START Data records

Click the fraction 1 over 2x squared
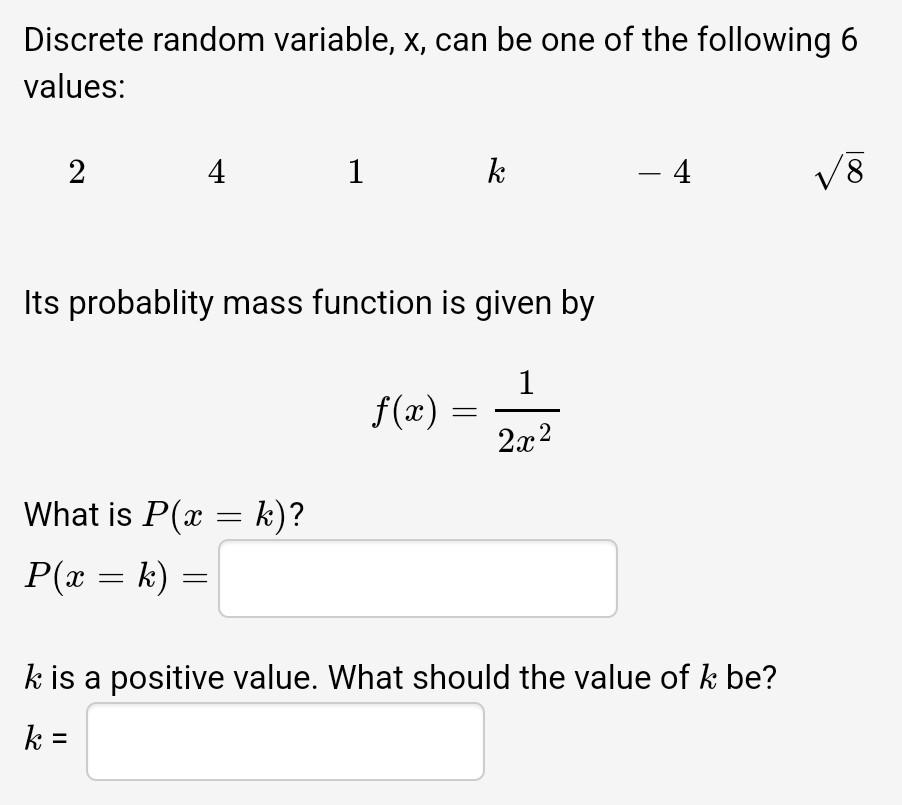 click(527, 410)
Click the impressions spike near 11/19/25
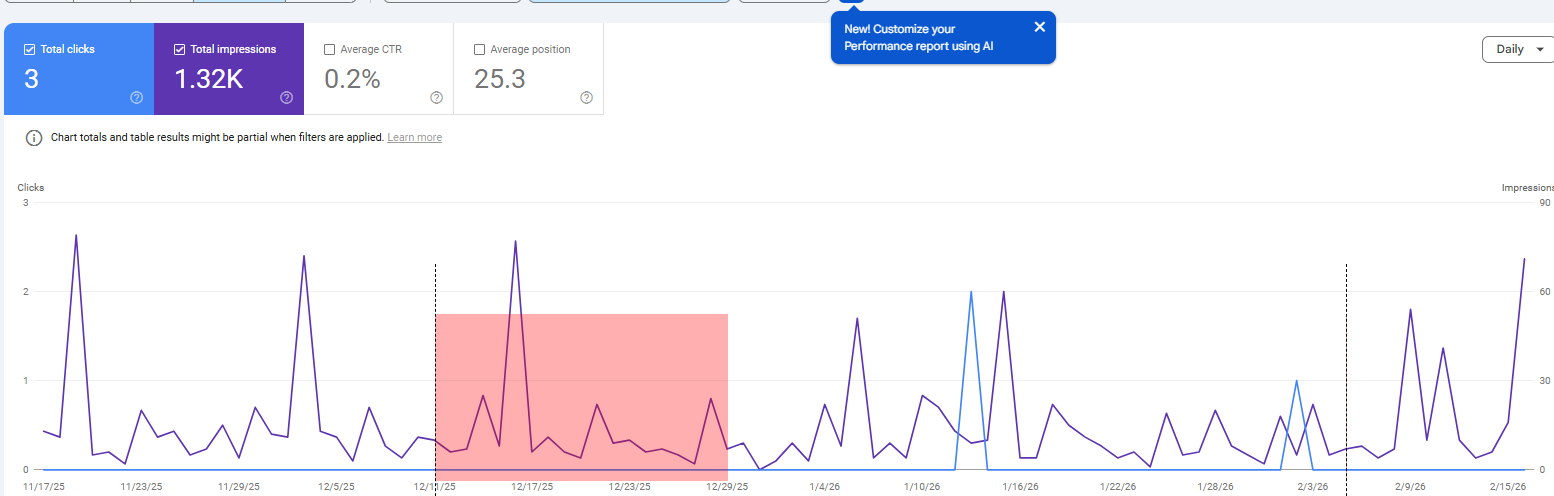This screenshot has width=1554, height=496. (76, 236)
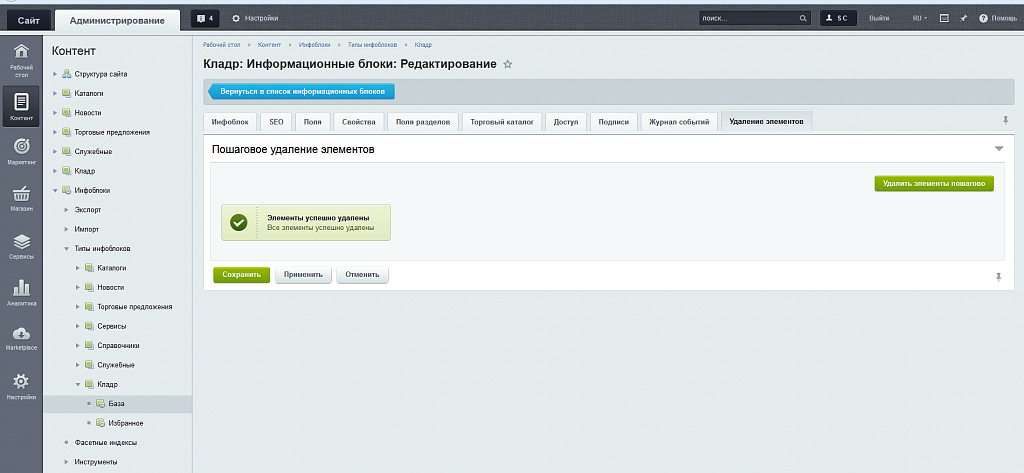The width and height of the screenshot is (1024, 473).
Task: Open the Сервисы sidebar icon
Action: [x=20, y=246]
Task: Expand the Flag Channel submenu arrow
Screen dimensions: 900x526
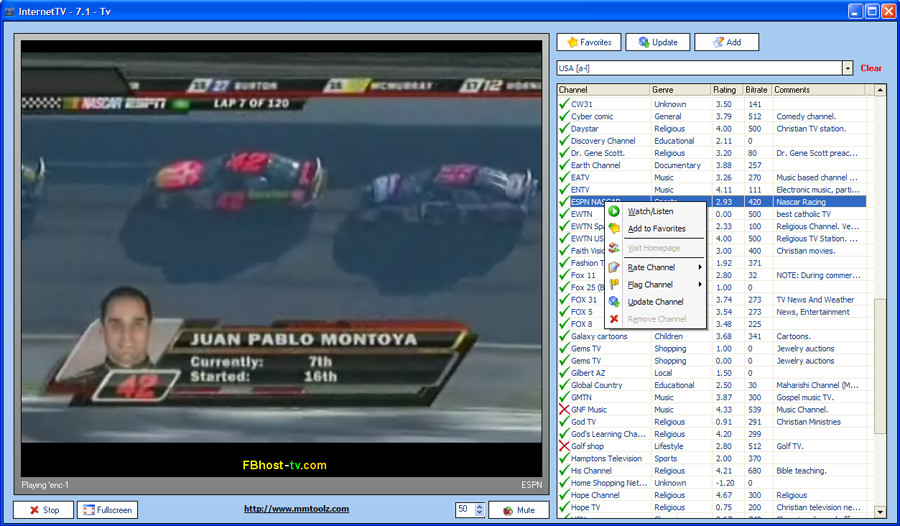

END Data records

● Assigned task:
Repeat every record above exactly. Omit the pictures.

● Exercise answer:
Click the fraction 1 over 2x squared
 click(527, 410)
Click the impressions spike near 11/19/25
This screenshot has width=1554, height=496. (76, 236)
The width and height of the screenshot is (1024, 473).
Task: Open the Сервисы sidebar icon
Action: [x=20, y=246]
Task: Expand the Flag Channel submenu arrow
Screen dimensions: 900x526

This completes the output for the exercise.